Uploading Media
VideoToBe makes it easy to upload audio and video files for transcription. This guide covers supported formats, file size limits, and best practices for optimal results.
Supported File Formats
Audio Formats
VideoToBe supports all common audio formats:
- MP3 - Most common, good quality-to-size ratio
- WAV - Uncompressed, best quality (large file size)
- M4A - Apple audio format, good compression
- AAC - Advanced audio codec, efficient compression
- FLAC - Lossless compression, excellent quality
- OGG - Open-source format, good compression
- WMA - Windows Media Audio
Video Formats
Upload any video file - VideoToBe automatically extracts the audio:
- MP4 - Most common video format
- MOV - Apple video format
- AVI - Windows video format
- MKV - Matroska video container
- WEBM - Web-optimized video
- FLV - Flash video (legacy)
- WMV - Windows Media Video
Video to Audio Conversion
When you upload a video file, VideoToBe automatically extracts the audio track for transcription. There's no need to convert video to audio before uploading.
File Size and Duration Limits
| Limit Type | Free Plan | Pro Plan |
|---|---|---|
| Max file size | 500MB | 2GB |
| Max duration | 30 minutes | Unlimited |
| Uploads per day | 3 | Unlimited |
Compare plans and upgrade →
How to Upload Files
Navigate to Your Workspace
Log in to app.videotobe.com and select your workspace from the dropdown.
Start Upload
You have two options:
- Click the Upload button in the top navigation
- Drag and drop files directly onto the page
Both methods work for single or multiple files.
Select Your File
Choose a file from your computer. Supported formats are automatically validated.
Unsupported File Type
If you see We only accept audio and video files, your file format is not supported. Convert it to MP3 or MP4 first.
Configure Transcription Options
Before uploading, configure optional settings:
- Language: Auto-detect or select manually (90+ languages)
- Translate to English: Convert from any language to English
- Speaker Diarization: Identify multiple speakers (Speaker 1, Speaker 2, etc.)
- Initial Prompt: Provide context for better accuracy (e.g., technical jargon, proper names)
Upload and Wait
Click Transcribe to start the upload and processing. Processing typically takes 2-5 minutes depending on file length.
You can:
- Wait on the page for real-time progress updates
- Close your browser - you'll get an email when complete
- Upload additional files while waiting (within daily limits)

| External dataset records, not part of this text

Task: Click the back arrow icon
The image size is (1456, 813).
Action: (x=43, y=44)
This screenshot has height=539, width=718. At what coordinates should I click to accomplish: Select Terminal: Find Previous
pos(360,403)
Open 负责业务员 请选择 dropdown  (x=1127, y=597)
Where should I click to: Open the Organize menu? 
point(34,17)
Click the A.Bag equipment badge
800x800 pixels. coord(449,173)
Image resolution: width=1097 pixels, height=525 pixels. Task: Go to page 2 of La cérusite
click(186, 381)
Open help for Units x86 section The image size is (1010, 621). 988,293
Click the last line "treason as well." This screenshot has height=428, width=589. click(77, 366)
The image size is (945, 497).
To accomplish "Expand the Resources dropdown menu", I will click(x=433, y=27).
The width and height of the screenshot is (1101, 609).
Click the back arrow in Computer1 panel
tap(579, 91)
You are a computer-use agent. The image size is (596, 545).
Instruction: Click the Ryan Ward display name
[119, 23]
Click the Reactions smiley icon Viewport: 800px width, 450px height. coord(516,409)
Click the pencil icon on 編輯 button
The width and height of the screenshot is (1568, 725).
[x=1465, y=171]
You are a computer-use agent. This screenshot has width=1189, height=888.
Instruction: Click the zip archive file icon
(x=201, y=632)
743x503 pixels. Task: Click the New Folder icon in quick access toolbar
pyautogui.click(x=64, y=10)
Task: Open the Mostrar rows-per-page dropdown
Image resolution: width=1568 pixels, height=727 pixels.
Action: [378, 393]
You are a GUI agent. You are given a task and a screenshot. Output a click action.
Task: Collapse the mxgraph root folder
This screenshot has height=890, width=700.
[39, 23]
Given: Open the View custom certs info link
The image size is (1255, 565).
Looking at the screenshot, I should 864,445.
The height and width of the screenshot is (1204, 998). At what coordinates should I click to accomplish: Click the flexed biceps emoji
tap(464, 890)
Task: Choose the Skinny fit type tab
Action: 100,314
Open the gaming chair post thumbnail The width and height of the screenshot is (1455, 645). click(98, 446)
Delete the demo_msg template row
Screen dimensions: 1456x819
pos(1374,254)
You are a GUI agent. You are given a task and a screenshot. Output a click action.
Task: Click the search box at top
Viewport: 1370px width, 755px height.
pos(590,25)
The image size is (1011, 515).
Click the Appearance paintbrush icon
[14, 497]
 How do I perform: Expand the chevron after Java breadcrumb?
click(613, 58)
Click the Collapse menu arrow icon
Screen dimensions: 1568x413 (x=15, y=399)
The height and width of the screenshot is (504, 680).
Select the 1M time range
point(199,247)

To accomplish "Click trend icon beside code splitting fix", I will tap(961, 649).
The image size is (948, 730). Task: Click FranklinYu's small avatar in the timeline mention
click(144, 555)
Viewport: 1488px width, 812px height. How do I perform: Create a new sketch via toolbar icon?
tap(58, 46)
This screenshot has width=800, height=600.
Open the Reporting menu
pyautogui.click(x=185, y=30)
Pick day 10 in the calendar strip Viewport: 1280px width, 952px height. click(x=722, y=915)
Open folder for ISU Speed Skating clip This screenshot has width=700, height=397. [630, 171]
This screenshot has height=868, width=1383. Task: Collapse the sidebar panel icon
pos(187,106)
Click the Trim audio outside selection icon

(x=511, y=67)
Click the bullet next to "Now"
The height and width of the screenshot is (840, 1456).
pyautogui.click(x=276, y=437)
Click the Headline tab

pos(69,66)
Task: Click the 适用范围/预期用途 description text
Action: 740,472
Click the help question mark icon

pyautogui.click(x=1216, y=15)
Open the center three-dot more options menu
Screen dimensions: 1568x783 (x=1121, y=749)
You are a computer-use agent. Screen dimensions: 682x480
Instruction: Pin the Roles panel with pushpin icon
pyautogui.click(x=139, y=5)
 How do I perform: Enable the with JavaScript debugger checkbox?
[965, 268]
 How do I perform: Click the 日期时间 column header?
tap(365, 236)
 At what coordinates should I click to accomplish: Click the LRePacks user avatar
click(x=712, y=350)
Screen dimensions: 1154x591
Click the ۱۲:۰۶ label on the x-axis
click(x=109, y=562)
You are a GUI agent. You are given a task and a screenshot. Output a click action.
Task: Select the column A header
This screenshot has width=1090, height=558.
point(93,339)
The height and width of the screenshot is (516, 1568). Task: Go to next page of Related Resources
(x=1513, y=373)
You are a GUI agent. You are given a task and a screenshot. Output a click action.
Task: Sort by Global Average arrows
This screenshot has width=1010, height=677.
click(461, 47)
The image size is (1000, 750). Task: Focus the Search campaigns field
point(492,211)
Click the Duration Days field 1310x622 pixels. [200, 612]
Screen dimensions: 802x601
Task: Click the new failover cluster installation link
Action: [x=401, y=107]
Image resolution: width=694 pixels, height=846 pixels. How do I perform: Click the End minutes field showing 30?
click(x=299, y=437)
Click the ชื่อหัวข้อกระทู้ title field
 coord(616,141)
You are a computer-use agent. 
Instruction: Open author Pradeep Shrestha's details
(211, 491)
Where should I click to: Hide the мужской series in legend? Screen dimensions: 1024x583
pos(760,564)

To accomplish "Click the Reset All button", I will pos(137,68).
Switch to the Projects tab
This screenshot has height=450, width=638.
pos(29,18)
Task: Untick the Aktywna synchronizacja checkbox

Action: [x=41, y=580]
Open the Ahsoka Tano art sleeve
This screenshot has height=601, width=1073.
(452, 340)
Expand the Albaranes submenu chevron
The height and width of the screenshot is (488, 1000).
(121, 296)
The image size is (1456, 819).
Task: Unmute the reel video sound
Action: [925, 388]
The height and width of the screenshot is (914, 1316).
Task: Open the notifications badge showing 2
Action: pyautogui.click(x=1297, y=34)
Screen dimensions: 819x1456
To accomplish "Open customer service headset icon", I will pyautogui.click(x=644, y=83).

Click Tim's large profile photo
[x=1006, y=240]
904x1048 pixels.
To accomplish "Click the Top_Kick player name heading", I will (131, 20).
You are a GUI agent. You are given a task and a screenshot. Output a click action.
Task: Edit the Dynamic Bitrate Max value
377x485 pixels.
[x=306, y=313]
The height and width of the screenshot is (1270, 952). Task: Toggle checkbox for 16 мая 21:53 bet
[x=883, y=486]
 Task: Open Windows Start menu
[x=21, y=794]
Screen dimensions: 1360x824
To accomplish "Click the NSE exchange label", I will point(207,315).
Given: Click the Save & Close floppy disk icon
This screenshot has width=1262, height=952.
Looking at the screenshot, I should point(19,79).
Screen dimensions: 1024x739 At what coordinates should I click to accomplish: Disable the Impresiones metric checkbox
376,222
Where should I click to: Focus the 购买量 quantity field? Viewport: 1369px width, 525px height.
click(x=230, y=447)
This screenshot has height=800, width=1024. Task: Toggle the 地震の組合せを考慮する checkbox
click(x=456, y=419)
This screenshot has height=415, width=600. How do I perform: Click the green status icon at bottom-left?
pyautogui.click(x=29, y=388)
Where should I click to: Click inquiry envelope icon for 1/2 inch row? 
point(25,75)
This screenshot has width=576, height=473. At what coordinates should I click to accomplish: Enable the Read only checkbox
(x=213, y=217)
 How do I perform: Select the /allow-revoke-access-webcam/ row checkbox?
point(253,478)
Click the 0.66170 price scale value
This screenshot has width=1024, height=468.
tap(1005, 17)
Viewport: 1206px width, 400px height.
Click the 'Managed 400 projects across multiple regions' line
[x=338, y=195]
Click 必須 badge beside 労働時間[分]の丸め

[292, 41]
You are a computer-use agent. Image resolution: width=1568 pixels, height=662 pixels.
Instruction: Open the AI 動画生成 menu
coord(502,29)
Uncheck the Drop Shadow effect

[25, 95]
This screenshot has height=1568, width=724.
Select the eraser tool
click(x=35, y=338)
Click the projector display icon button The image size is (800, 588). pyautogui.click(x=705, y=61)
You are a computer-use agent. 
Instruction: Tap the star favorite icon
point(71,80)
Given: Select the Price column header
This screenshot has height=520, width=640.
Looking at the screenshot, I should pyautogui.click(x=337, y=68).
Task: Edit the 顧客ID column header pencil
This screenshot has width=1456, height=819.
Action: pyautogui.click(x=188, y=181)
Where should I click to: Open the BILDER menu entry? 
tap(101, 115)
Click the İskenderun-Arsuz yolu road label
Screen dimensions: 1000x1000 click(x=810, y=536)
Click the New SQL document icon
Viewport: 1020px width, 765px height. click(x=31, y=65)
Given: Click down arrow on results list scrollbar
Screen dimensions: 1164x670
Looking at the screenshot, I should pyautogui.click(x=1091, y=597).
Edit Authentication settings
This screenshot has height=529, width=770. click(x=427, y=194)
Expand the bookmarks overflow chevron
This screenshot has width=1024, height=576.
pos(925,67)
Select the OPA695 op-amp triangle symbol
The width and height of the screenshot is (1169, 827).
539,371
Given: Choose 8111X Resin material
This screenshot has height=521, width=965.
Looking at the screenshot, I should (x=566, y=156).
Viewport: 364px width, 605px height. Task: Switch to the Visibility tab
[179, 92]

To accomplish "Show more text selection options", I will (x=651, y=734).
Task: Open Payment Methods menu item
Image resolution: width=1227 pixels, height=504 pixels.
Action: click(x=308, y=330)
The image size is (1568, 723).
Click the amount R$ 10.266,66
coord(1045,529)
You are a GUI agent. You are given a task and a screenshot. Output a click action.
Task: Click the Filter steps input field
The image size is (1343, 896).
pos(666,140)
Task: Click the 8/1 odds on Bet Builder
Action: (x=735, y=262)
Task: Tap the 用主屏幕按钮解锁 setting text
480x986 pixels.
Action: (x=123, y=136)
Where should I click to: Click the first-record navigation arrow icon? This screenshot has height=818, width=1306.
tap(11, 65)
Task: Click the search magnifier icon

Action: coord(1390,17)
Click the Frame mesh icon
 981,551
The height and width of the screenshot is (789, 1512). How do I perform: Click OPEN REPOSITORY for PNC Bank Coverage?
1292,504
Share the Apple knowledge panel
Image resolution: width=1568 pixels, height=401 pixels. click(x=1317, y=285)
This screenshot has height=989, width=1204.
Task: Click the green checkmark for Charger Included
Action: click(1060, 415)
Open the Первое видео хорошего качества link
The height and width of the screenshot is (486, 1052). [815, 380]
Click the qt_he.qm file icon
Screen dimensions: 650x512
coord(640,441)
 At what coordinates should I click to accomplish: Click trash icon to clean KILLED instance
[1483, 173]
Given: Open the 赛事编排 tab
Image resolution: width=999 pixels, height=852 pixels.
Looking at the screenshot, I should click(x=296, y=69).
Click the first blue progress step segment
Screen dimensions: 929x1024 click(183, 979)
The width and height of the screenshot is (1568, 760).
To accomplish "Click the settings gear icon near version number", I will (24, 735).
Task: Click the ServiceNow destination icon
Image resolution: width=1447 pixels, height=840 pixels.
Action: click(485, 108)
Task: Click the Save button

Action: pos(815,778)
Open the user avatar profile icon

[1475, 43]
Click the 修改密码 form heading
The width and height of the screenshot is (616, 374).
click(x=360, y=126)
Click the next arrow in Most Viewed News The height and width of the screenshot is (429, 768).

Best Practices for Better Accuracy
Audio Quality Recommendations
For best transcription accuracy:
- Bitrate: 128 kbps or higher (192 kbps ideal)
- Sample Rate: 44.1 kHz or 48 kHz
- Format: Lossless formats (WAV, FLAC) for critical content
- Background Noise: Minimize as much as possible
- Microphone Distance: Keep speakers close to microphone
Recording Environment
- Use a quiet room with minimal echo
- Close windows and turn off fans/AC during recording
- Use a quality external microphone instead of built-in laptop mics
- Use pop filters to reduce plosive sounds (p, b, t)
Content Guidelines
VideoToBe performs best with:
- Clear speech - No heavy accents or mumbling
- One speaker at a time - Overlapping speech reduces accuracy
- Minimal background music - Music interferes with speech recognition
- Standard dialects - Regional dialects may have lower accuracy
Expected Accuracy
With clear audio, VideoToBe achieves 95%+ accuracy. Noisy or poor-quality audio may result in 70-85% accuracy. See Features & Capabilities for more details.
Troubleshooting Upload Issues
File Size Exceeds Limit
If your file is too large:
- Compress the file using tools like HandBrake (video) or Audacity (audio)
- Split into smaller chunks - Divide long recordings
- Upgrade to Pro - Get 2GB file support
Upload Stuck at 0%
If your upload isn't progressing:
- Refresh the page and try again
- Check your internet connection
- Disable browser extensions (ad blockers)
- Try a different browser (Chrome or Firefox recommended)
- Use a wired connection instead of WiFi for large files
See Upload Errors for complete troubleshooting guide.
Multipart Upload for Large Files
For files larger than 5MB, VideoToBe uses multipart upload to improve reliability:
- Files are split into chunks and uploaded in parallel
- If one chunk fails, only that chunk is retried (not the entire file)
- Faster upload speeds for large files
- Better handling of network interruptions
This happens automatically - no action needed from you.
After Upload: What Happens Next?
- Upload to Cloud Storage: Your file is securely uploaded to Cloudflare R2
- Processing Queue: File is added to the transcription queue
- Audio Extraction: If video, audio is extracted from the video file
- Transcription: Whisper AI processes the audio and generates text
- Post-Processing: Timestamps, speaker labels, and formatting are applied
- Notification: You receive an email when transcription is complete
Typical processing time: 2-5 minutes for most files.